> [WHAT TO PRODUCE]: Output the lines exactly, starting with the line that contains "Task: Click the Ready status bar text" and going on through the end of the lines, and leave the pictures out of your answer.

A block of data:
|---|

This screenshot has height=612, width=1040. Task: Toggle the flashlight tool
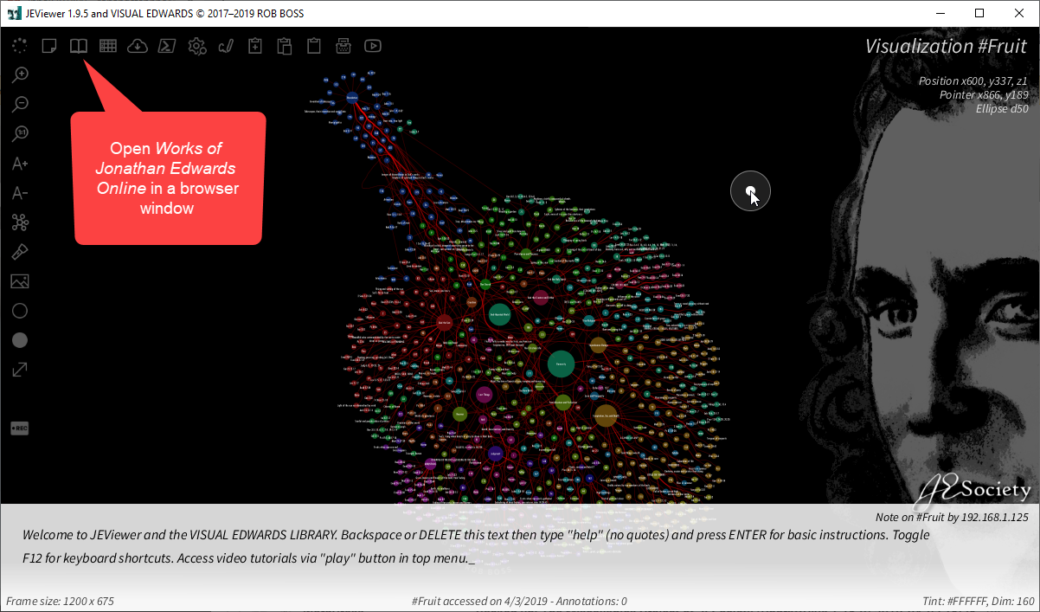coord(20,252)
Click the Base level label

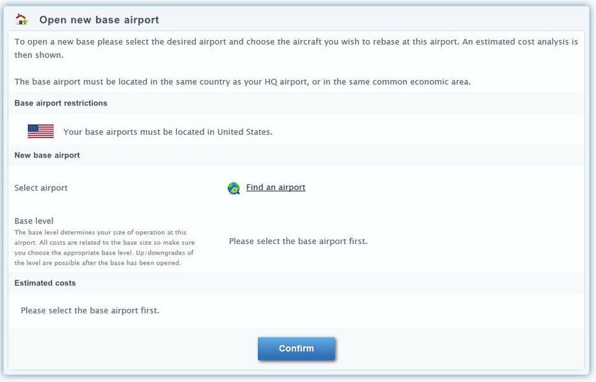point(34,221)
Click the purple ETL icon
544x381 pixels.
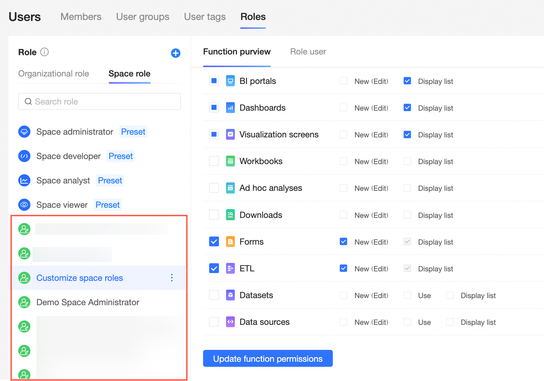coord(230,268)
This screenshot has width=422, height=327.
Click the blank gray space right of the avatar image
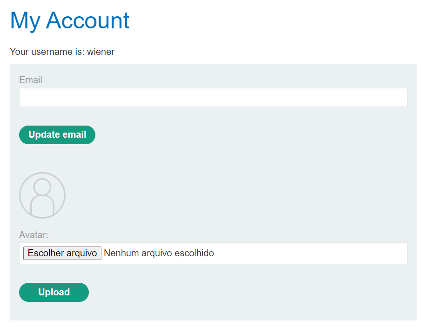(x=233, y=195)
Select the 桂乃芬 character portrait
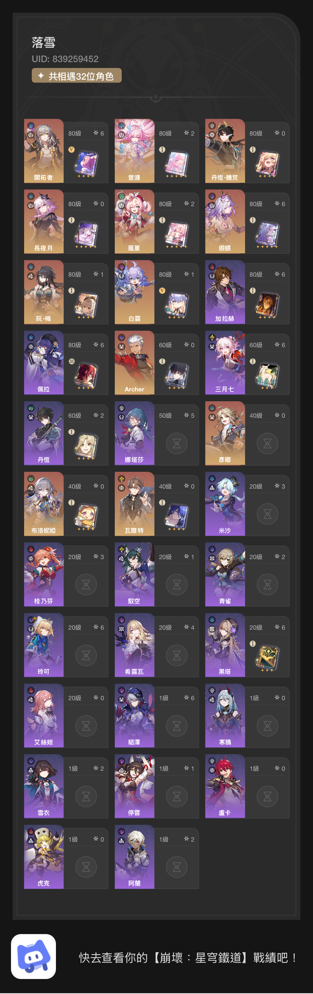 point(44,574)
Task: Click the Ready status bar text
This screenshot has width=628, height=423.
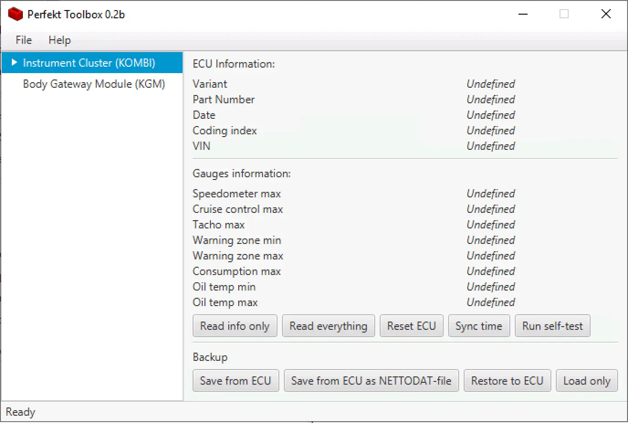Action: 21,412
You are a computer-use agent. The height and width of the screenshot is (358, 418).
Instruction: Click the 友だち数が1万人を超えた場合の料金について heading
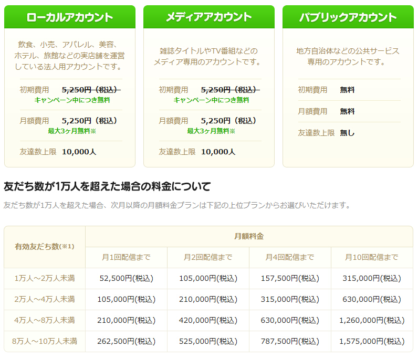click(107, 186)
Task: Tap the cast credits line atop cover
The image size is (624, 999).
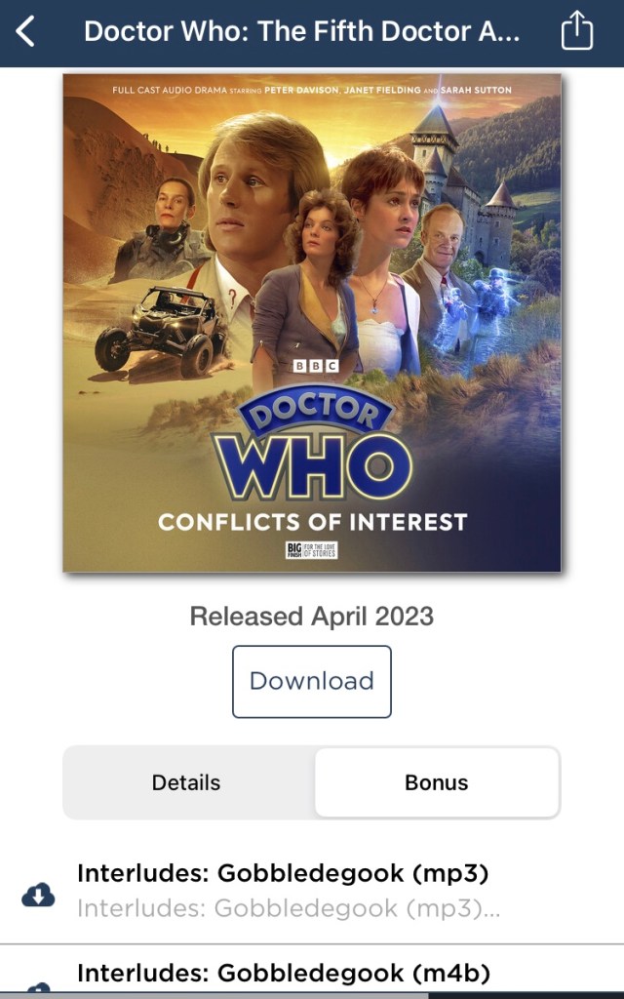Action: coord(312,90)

|---|

> [ANSWER FOR THIS EXERCISE]:
Task: Click the Ready status bar text
This screenshot has width=628, height=423.
Action: 21,412
You are a computer-use agent. The height and width of the screenshot is (358, 418).
Instruction: Click the 友だち数が1万人を超えた場合の料金について heading
click(107, 186)
Task: Tap the cast credits line atop cover
The image size is (624, 999).
Action: coord(312,90)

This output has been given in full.